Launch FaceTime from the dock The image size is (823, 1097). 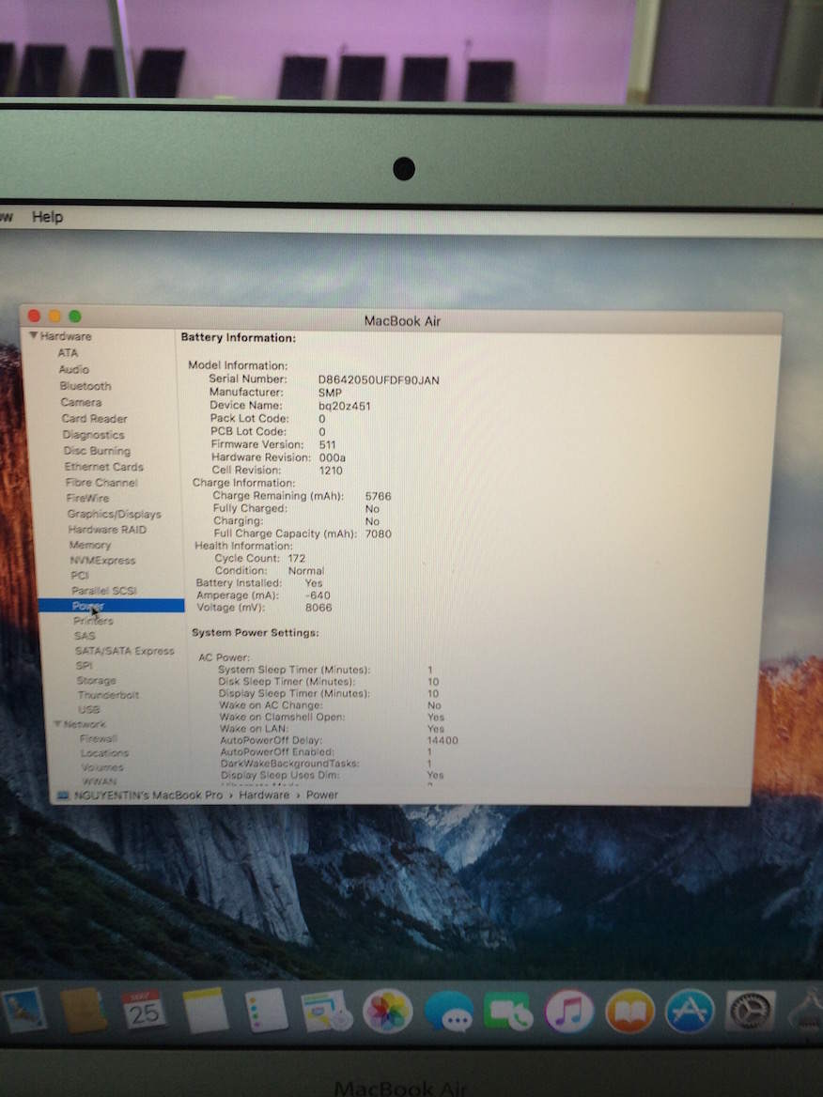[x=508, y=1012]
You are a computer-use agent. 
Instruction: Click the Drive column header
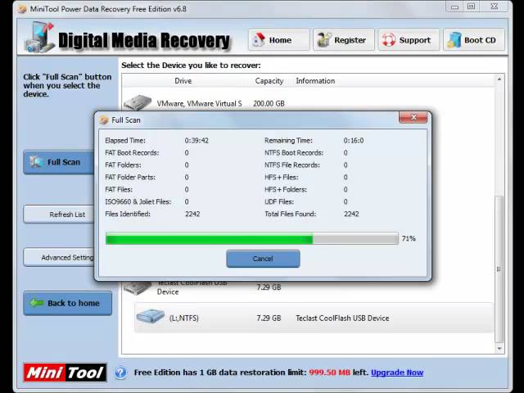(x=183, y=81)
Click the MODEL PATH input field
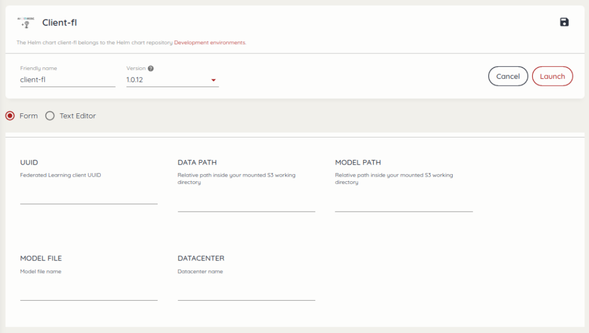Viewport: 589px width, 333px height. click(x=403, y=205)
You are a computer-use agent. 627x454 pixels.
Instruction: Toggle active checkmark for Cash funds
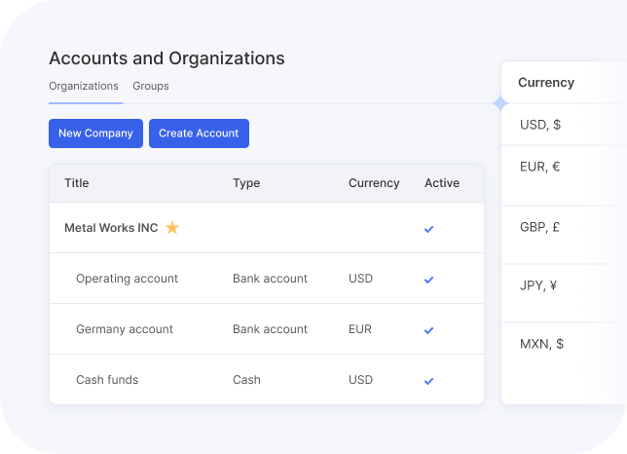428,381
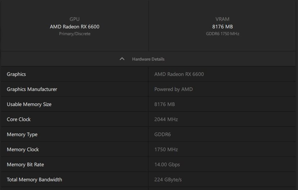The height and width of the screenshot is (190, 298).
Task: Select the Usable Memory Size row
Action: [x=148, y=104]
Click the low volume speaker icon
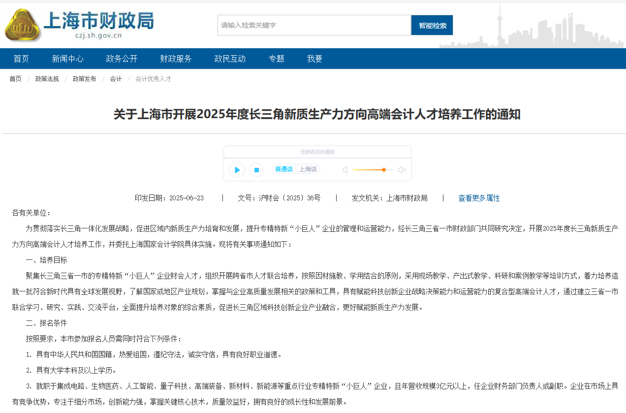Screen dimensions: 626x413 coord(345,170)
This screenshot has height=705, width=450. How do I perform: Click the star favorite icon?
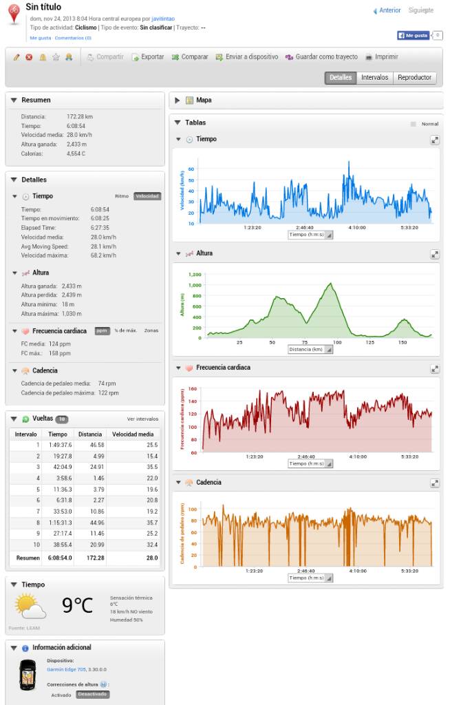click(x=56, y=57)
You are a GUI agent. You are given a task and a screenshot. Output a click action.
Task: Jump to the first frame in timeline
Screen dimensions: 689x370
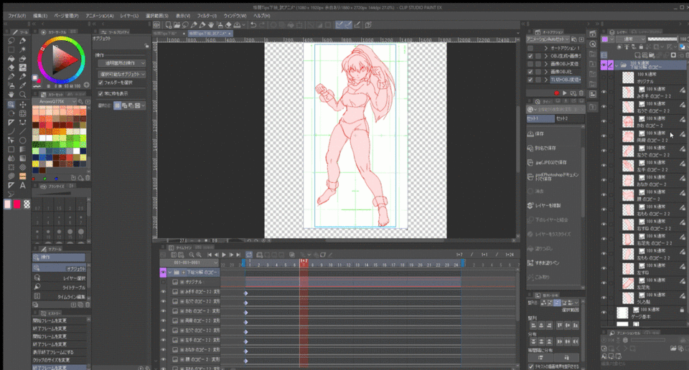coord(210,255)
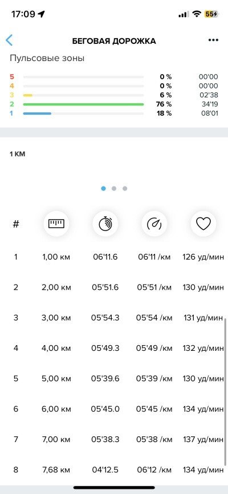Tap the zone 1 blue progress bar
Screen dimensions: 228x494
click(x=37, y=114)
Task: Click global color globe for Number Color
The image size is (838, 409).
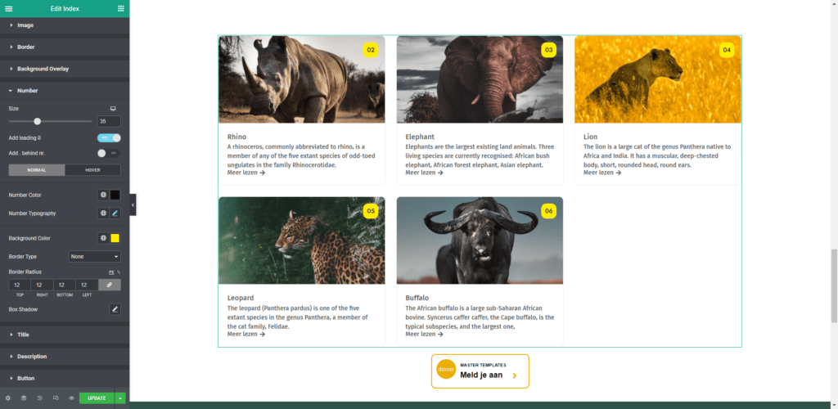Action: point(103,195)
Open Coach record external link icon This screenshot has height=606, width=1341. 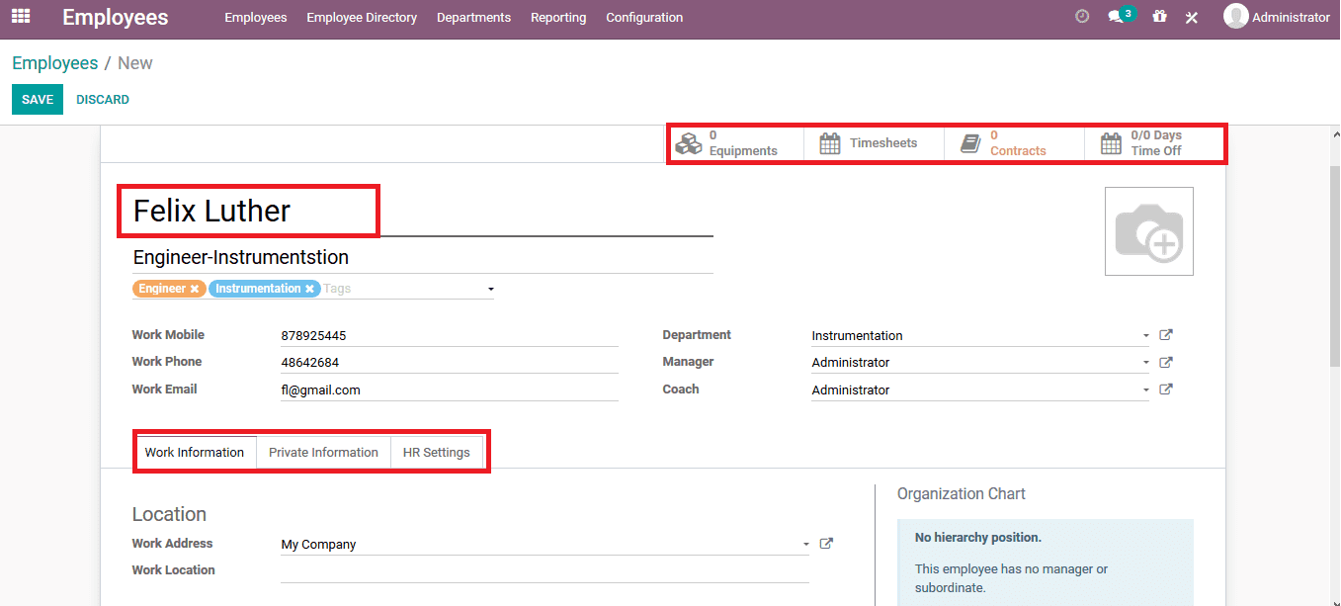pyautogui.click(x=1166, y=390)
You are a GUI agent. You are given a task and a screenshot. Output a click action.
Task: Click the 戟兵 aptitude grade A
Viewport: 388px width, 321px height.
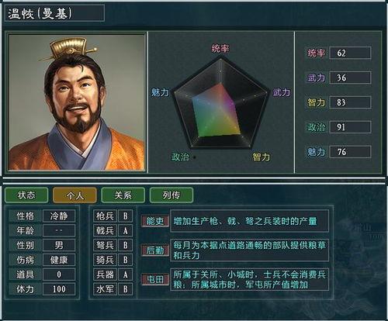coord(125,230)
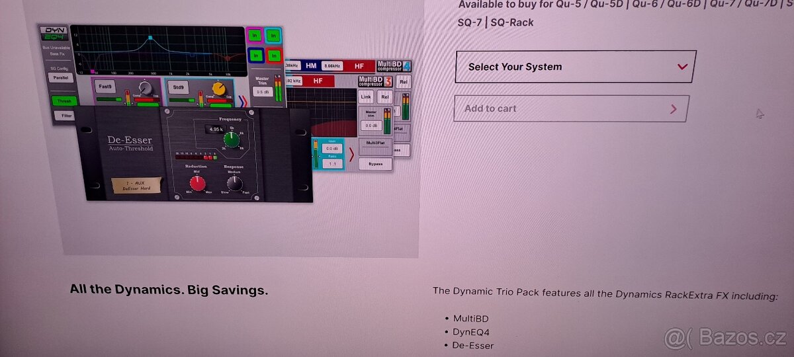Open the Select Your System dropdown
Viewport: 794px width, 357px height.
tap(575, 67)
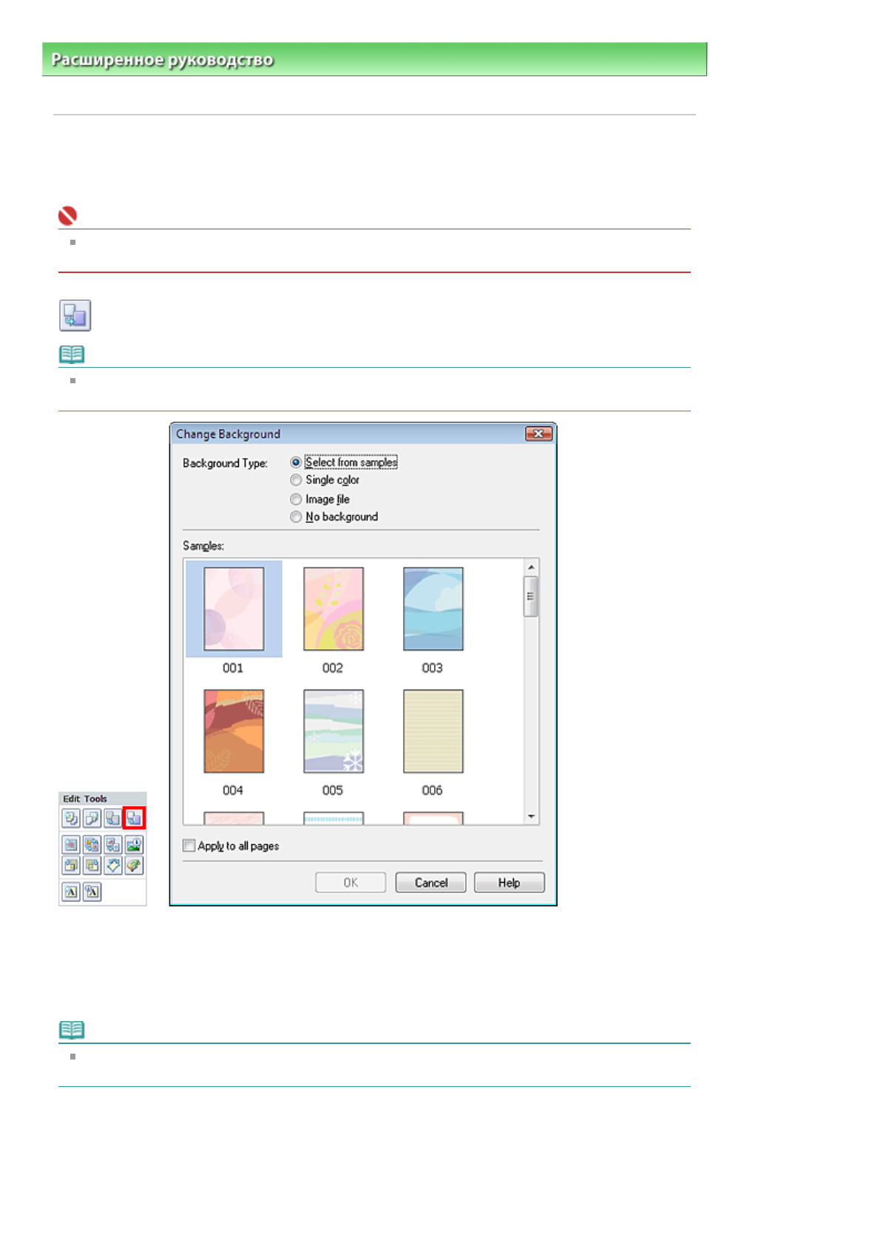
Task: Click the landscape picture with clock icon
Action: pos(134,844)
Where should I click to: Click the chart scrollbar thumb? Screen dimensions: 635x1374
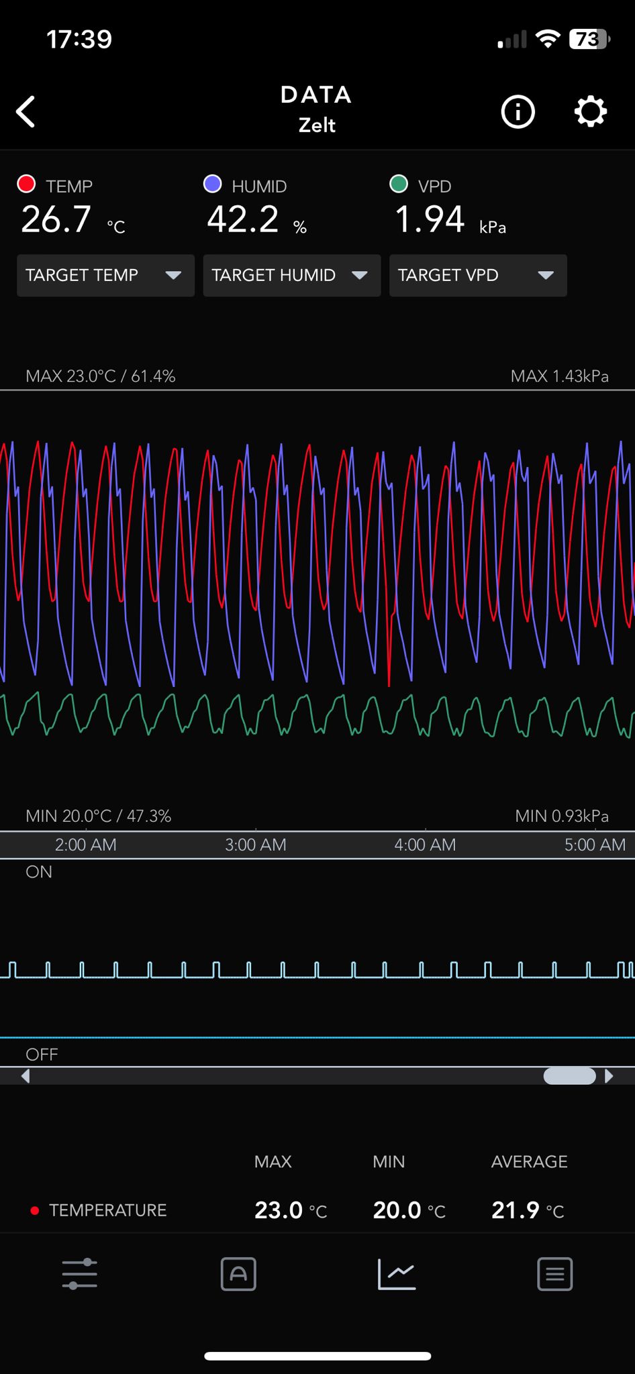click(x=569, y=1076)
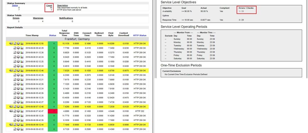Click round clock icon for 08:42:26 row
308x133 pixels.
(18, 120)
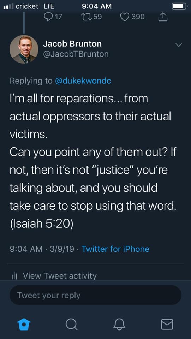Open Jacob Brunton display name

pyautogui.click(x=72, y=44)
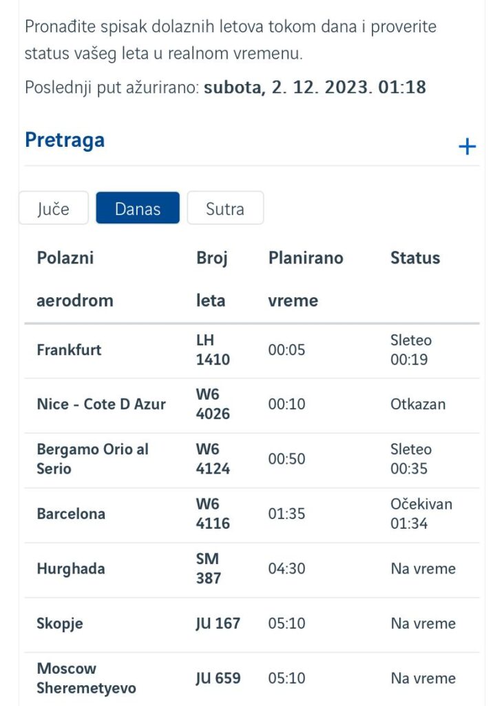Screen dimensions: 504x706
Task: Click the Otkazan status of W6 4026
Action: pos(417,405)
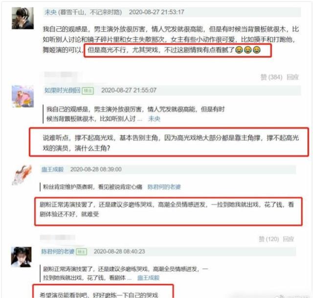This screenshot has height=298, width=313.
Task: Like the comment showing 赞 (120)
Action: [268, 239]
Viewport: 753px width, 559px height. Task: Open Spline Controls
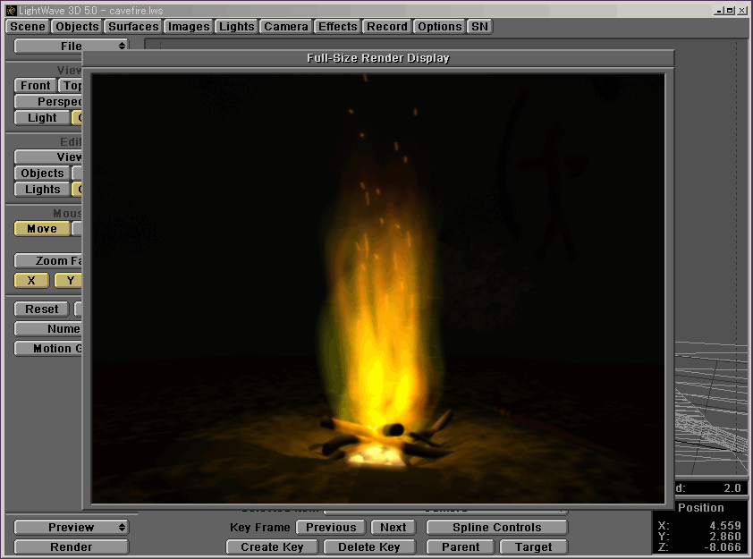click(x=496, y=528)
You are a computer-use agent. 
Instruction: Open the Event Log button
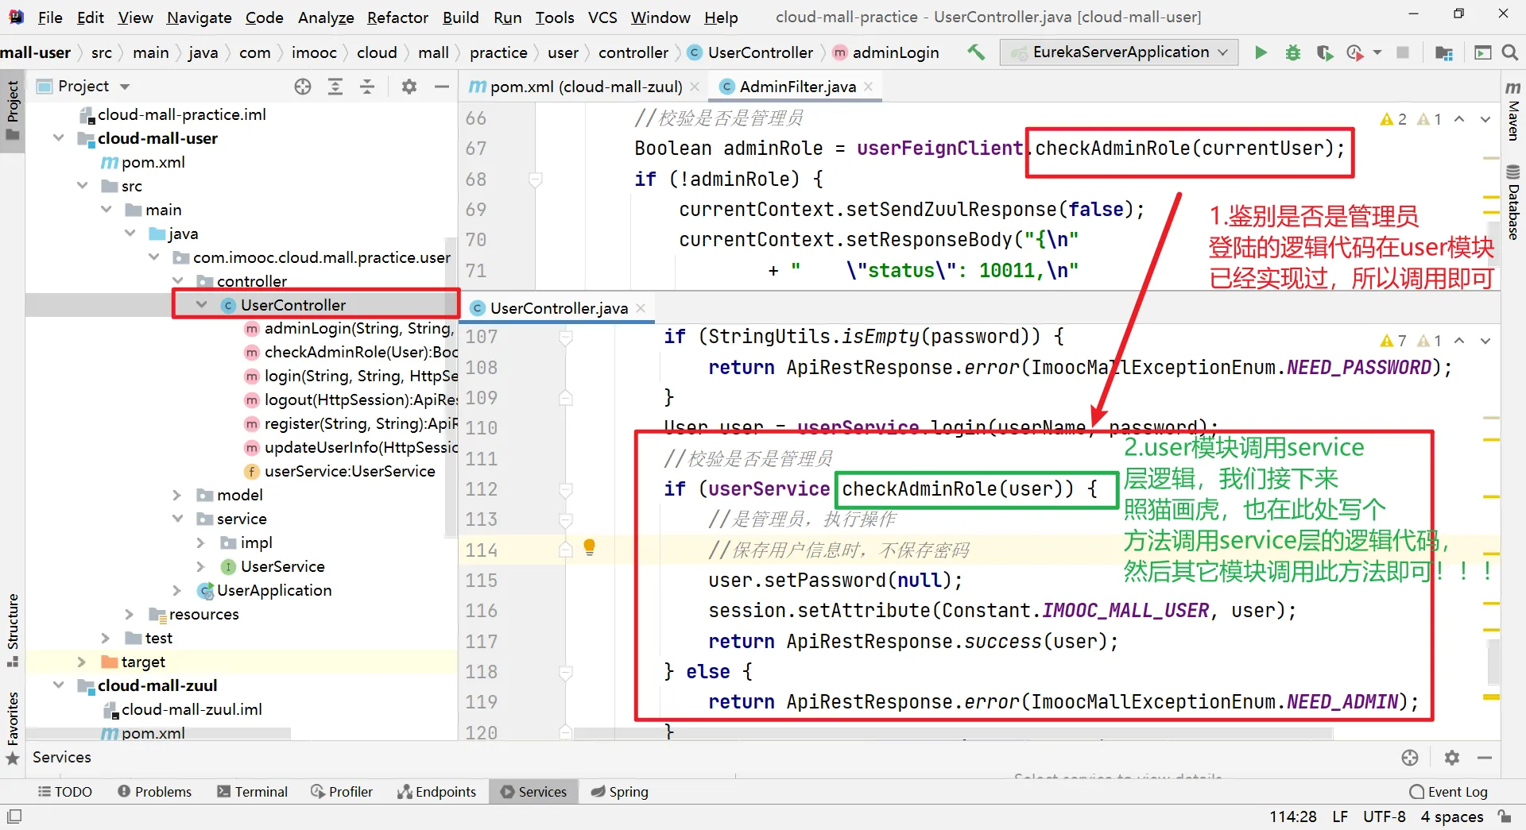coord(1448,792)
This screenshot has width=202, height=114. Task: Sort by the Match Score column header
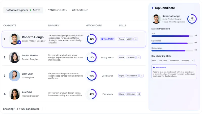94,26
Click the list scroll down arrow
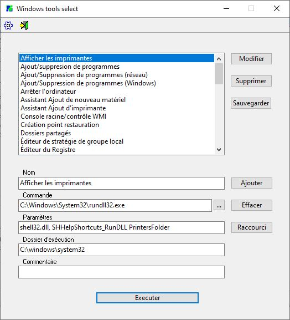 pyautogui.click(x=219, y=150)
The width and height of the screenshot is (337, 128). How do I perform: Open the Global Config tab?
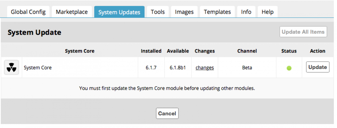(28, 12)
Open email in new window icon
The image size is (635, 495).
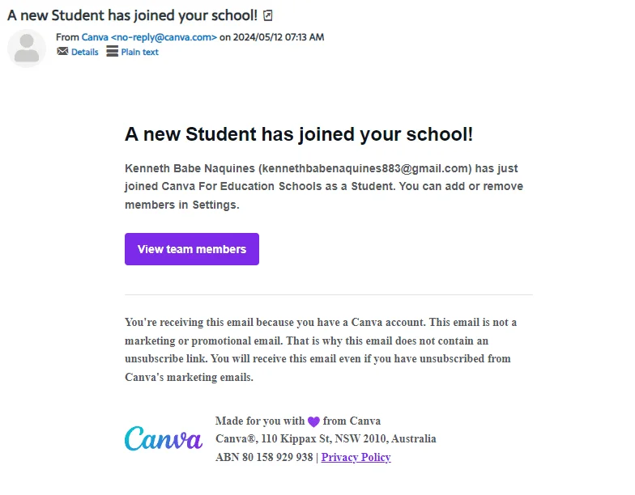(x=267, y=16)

-------

WHAT YOU HAVE TO DO: Above are the records. Copy word for word only their lines from the one holding "Instruction: Click the Drive column header" through the one holding "You are a computer-use agent. 627x454 pixels.", both included, and skip the images.

OUTPUT OF THE TASK:
Instruction: Click the Drive column header
(x=183, y=81)
Click the MODEL PATH input field
Viewport: 589px width, 333px height. click(x=403, y=205)
You are a computer-use agent. 627x454 pixels.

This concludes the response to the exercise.